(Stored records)
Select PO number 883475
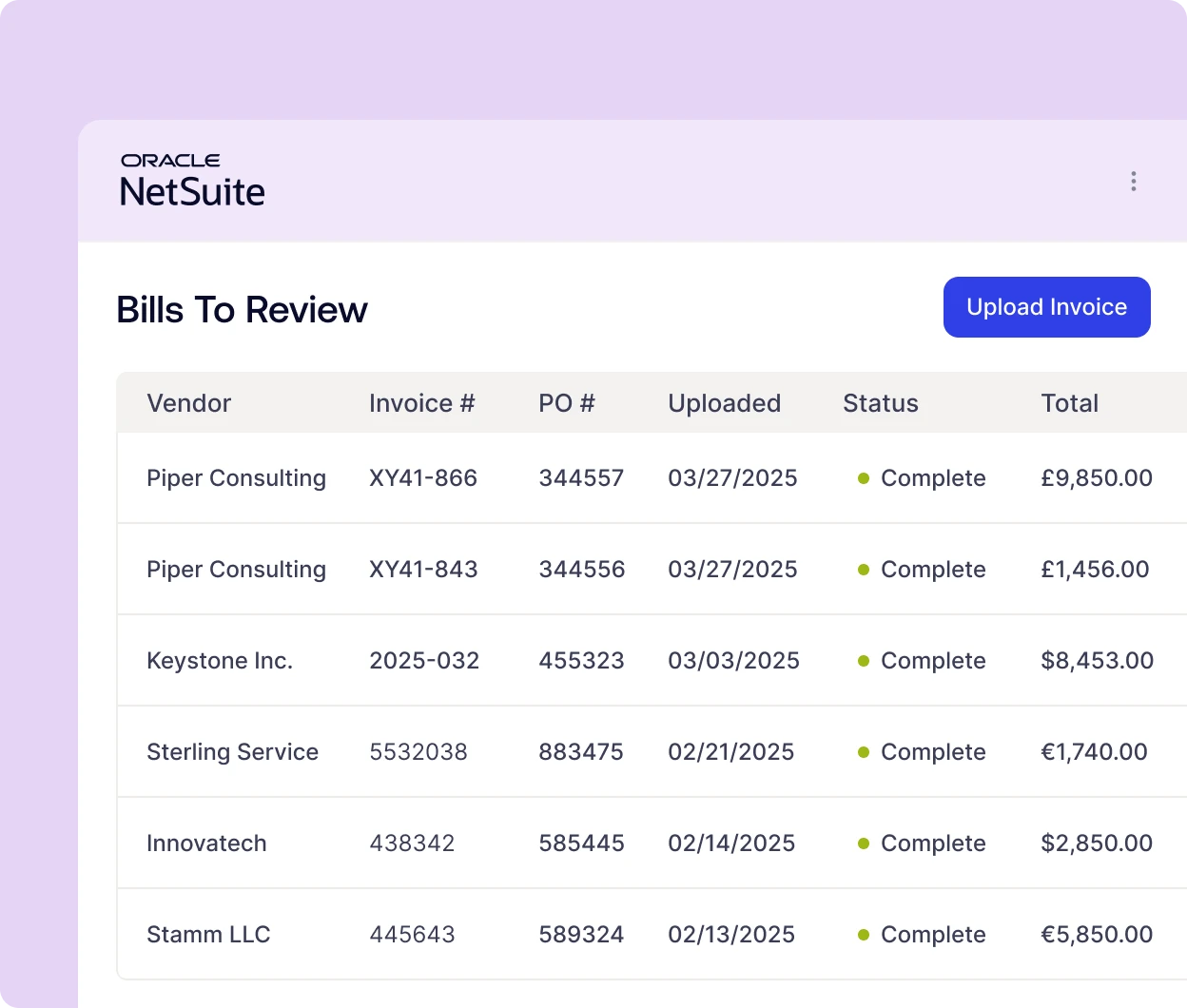Image resolution: width=1187 pixels, height=1008 pixels. tap(580, 752)
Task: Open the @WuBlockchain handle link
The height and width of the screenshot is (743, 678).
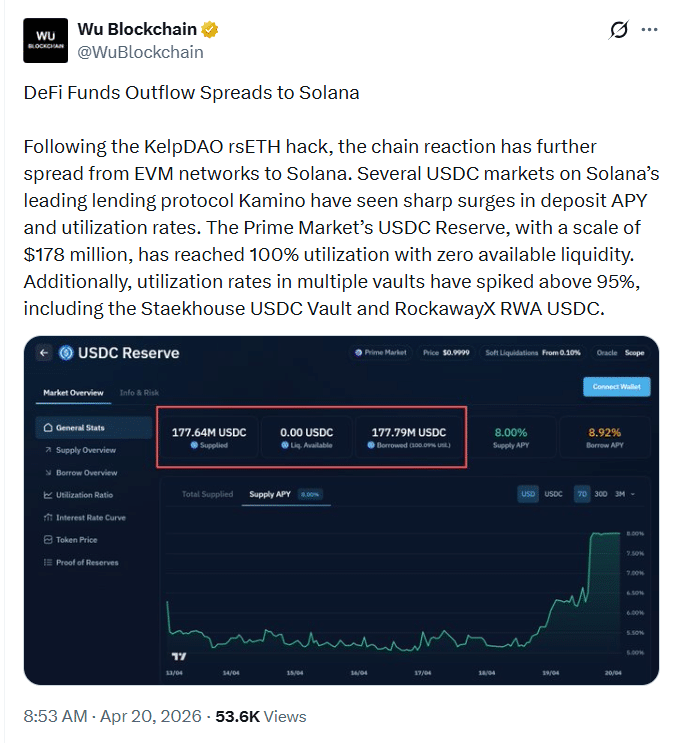Action: (140, 52)
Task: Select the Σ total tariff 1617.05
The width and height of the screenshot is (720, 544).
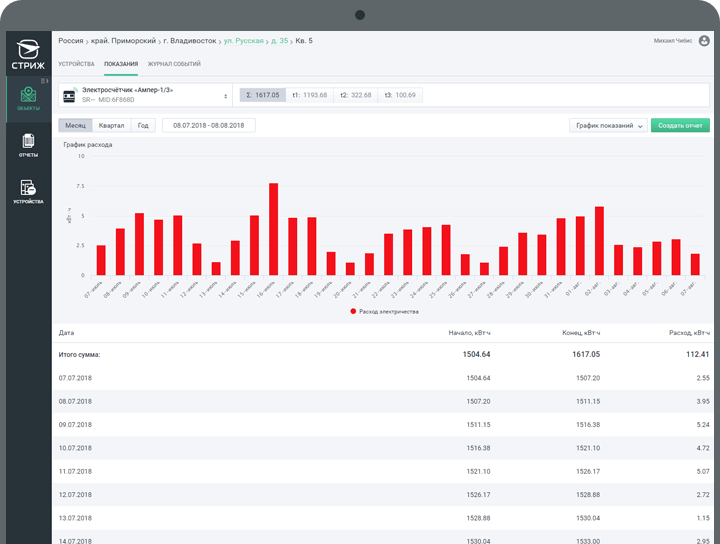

» Your objective
Repeat the entries above word for word, leaving out the pictures.

» Answer to the task
Select PO number 883475
Image resolution: width=1187 pixels, height=1008 pixels. tap(580, 752)
Task: Open the @WuBlockchain handle link
The height and width of the screenshot is (743, 678).
Action: (140, 52)
Task: Select the Σ total tariff 1617.05
The width and height of the screenshot is (720, 544).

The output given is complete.